Among it all, she found time to smile and exuded memorable enthusiasm.
The longtime educator's career seemed to be peaking when she became principal two years ago of Sandy Hook Elementary School in Newtown, Connecticut, which has 525 pupils from kindergarten to fourth grade.
On Friday, Hochsprung, 47, was fatally shot inside her school in a massacre that killed five other adults and 20 students. The shooter killed himself; his mother was found dead in a Newtown house, said a law enforcement source with detailed knowledge of the investigation.
Hochsprung was an affable but serious leader, recalled Tom Prunty, a friend whose niece goes to Sandy Hook and was uninjured Friday.
"She was really nice and very fun, but she was also very much a tough lady in the right sort of sense," Prunty said. "She was the kind of person you'd want to be educating your kids. And the kids loved her.
"Even little kids know when someone cares about them, and that was her," he said.
Hochsprung majored in special education for her bachelor's and master's degrees in the 1990s, and she rose through the ranks, working in elementary, middle and high schools in Connecticut's small communities.
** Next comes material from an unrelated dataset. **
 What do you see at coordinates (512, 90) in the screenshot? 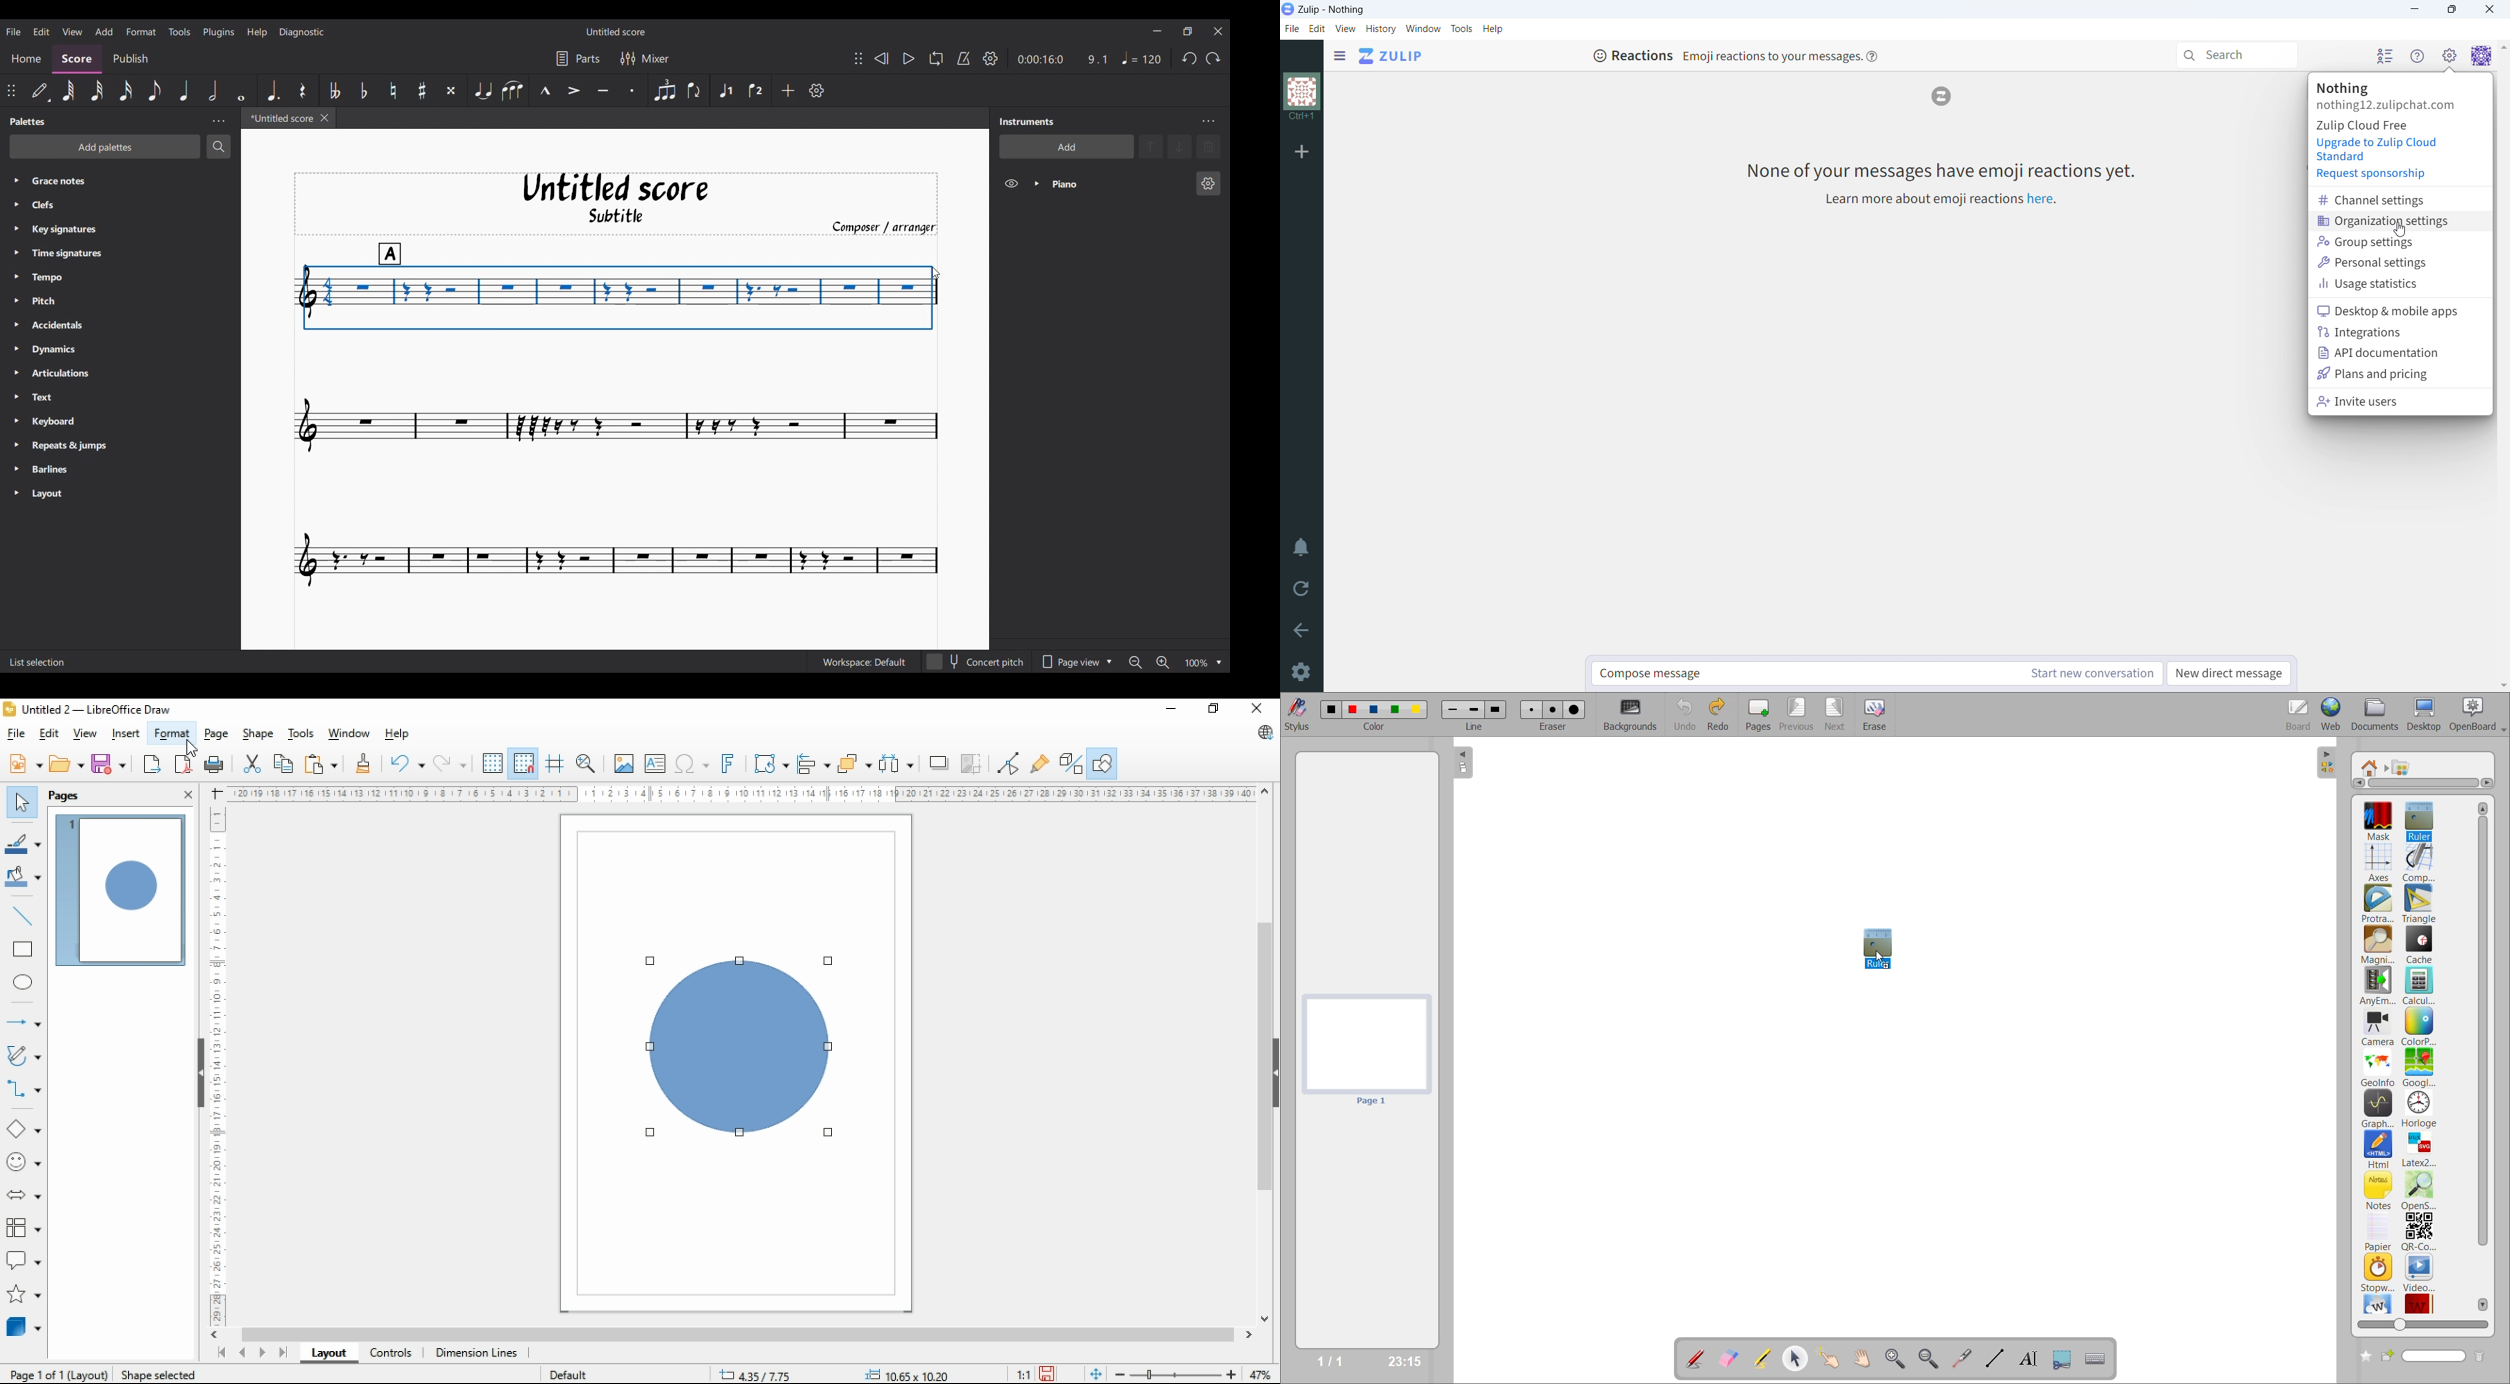
I see `Slur` at bounding box center [512, 90].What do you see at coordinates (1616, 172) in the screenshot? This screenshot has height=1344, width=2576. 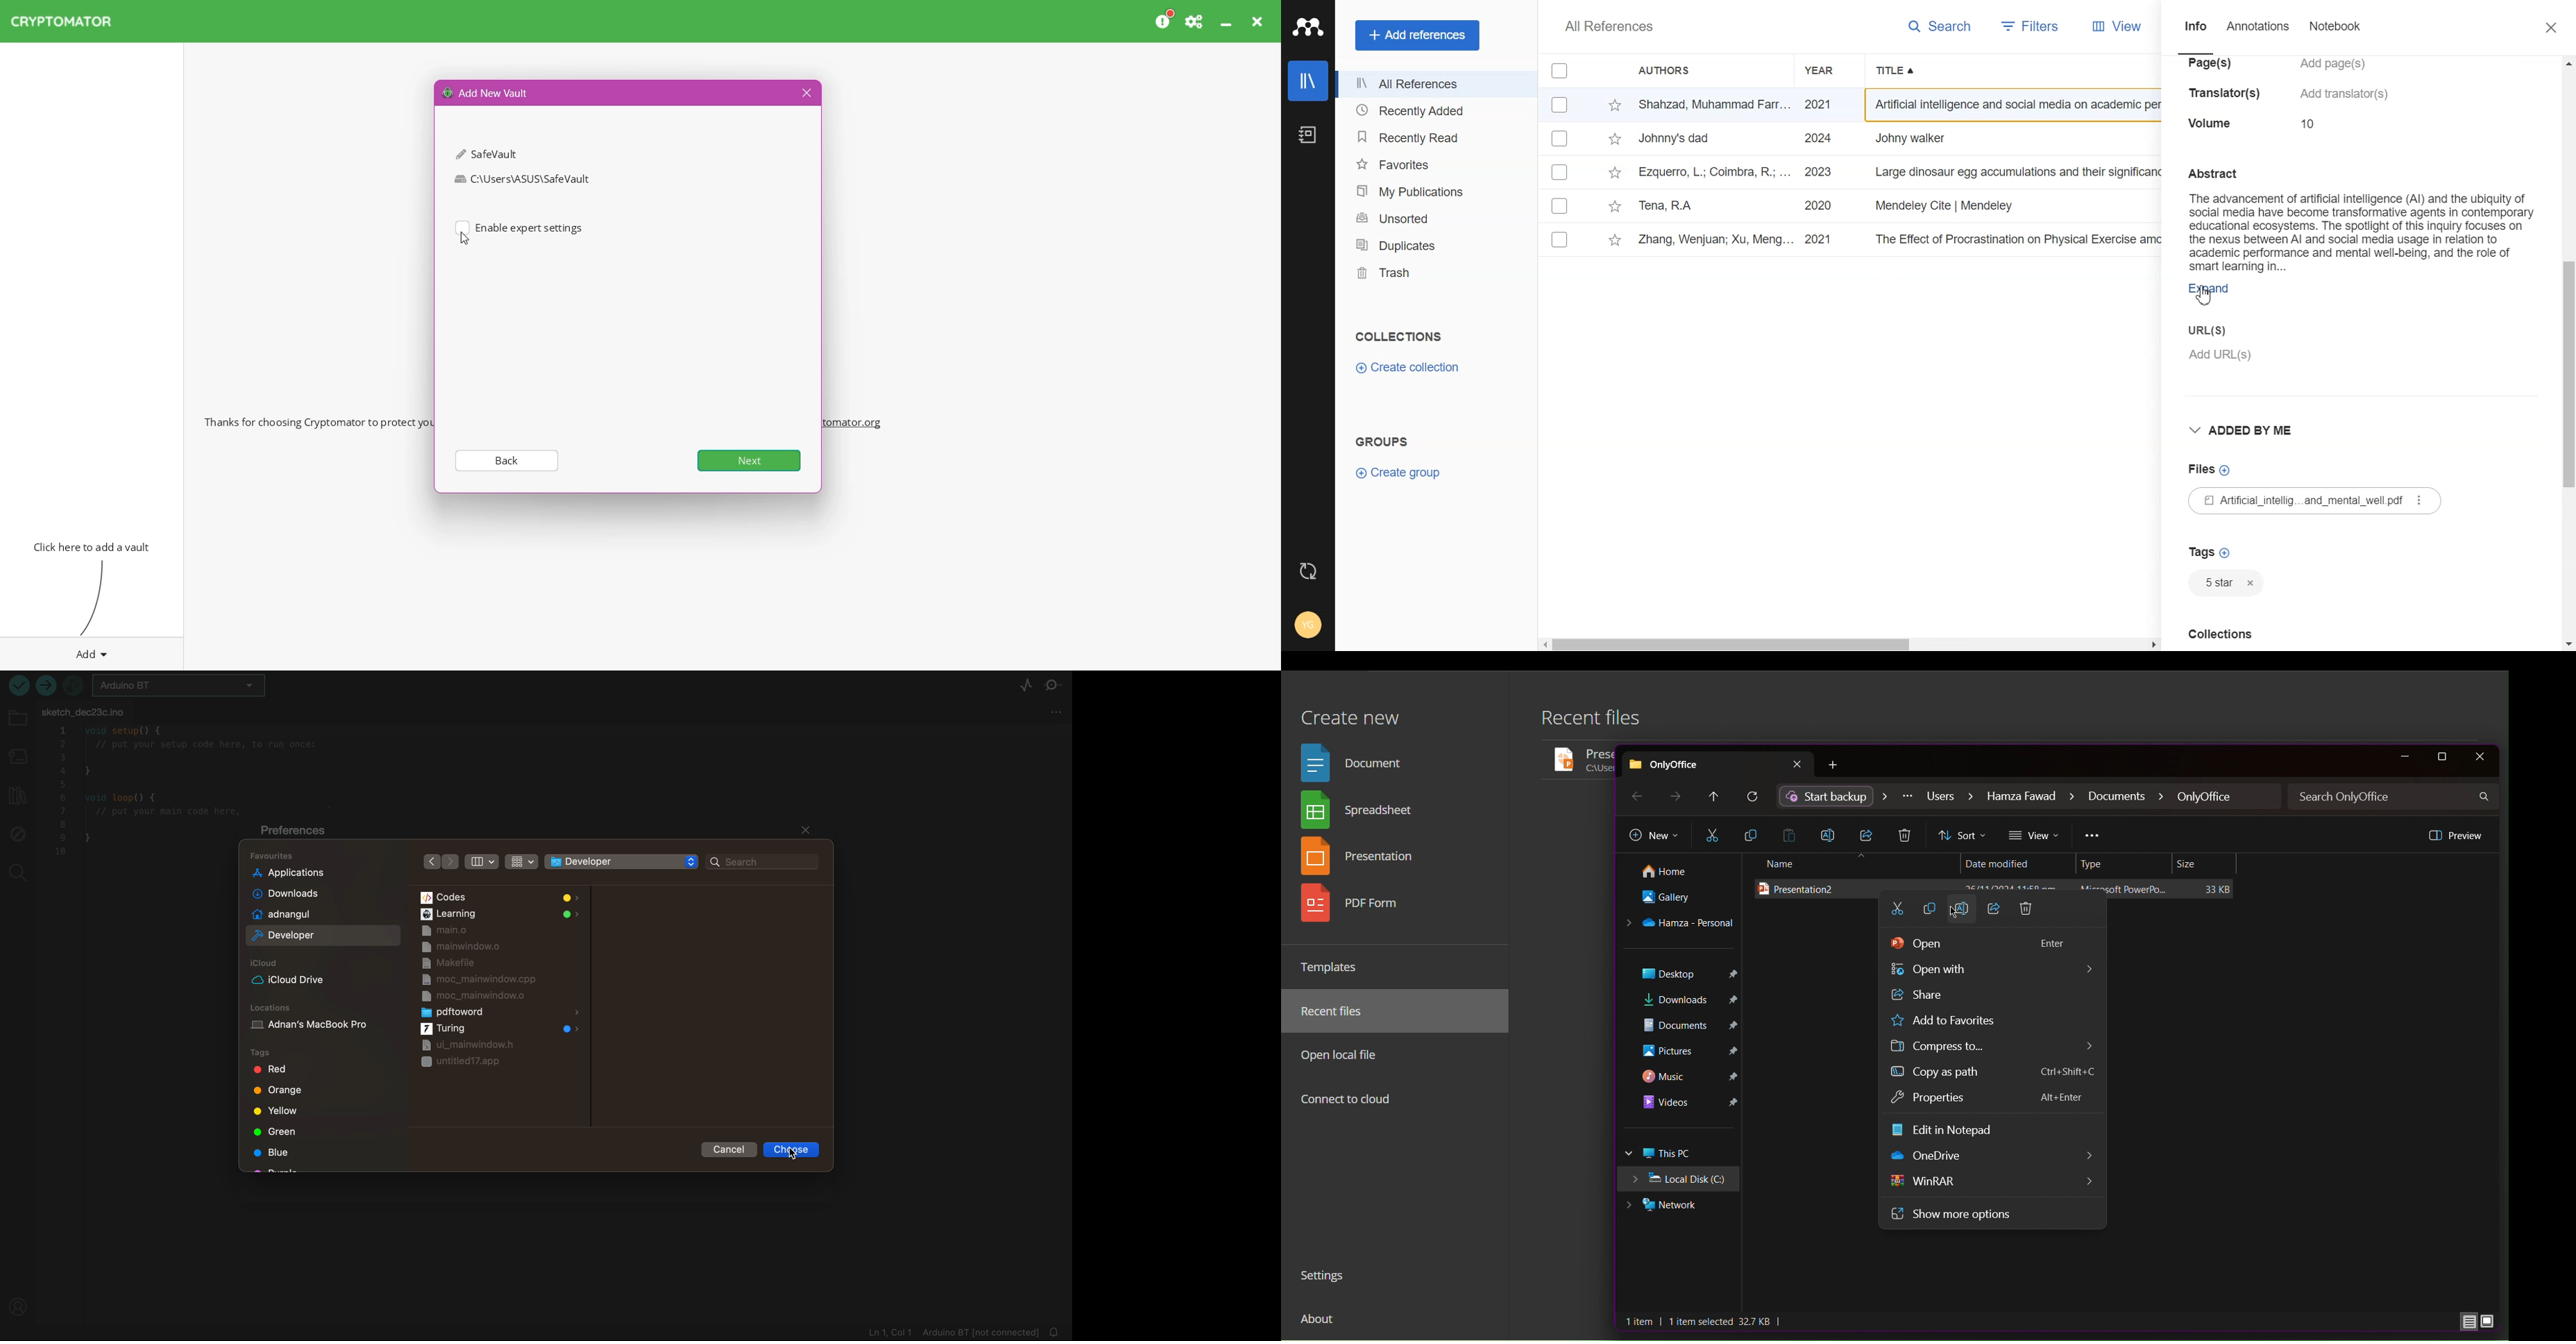 I see `star` at bounding box center [1616, 172].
The Connecticut Board of Education appointed Hochsprung as Sandy Hook's principal on June 9, 2010. She came to Newtown with 12 years of administrative experience, including as a principal in Regional School District 14 serving the Connecticut communities of Bethlehem and Danbury, the Newtown Bee reported.
At home in Woodbury, Connecticut, Hochsprung was busy raising two daughters and three stepdaughters.
She also dove into her work, quickly asserting her leadership and implementing a number of initiatives affecting the school's nearly 700 students from about 500 families.
One of them was overseeing the installation of a new security system requiring every visitor to ring the front entrance's doorbell after the doors locked at 9:30 a.m. If they were buzzed into the front office, parents would be asked for photo identification.
Hochsprung also volunteered to be co-chairman of a strategic planning commission for the school district, said Scott Clayton, former assistant principal at Newtown High School, who left this year to become a principal in another district.
The commission post is a weighty, important job, said Clayton, who worked with Hochsprung on the panel.
"She was extremely passionate. And she was especially dedicated to and knowledgeable about curriculum," Clayton said. "This was a deep loss for the community."
Last summer, Hochsprung was one of 15 educators accepted into the doctorate program at Esteves School of Education at the Sage Colleges in New York, the college said.
She was the first person from Connecticut accepted into the 27-month program, said Dean Lori V. Quigley.
Hochsprung made the biggest impression of the group with her smile and enthusiasm, Quigley said.
"She was truly a caring administrator," Quigley said, adding Hochsprung was proud to represent her school.
In 2011, Hochsprung won a school grant called Sharing the Dream from the National Association of Elementary School Principals. The grant creates global awareness in schools and international learning communities.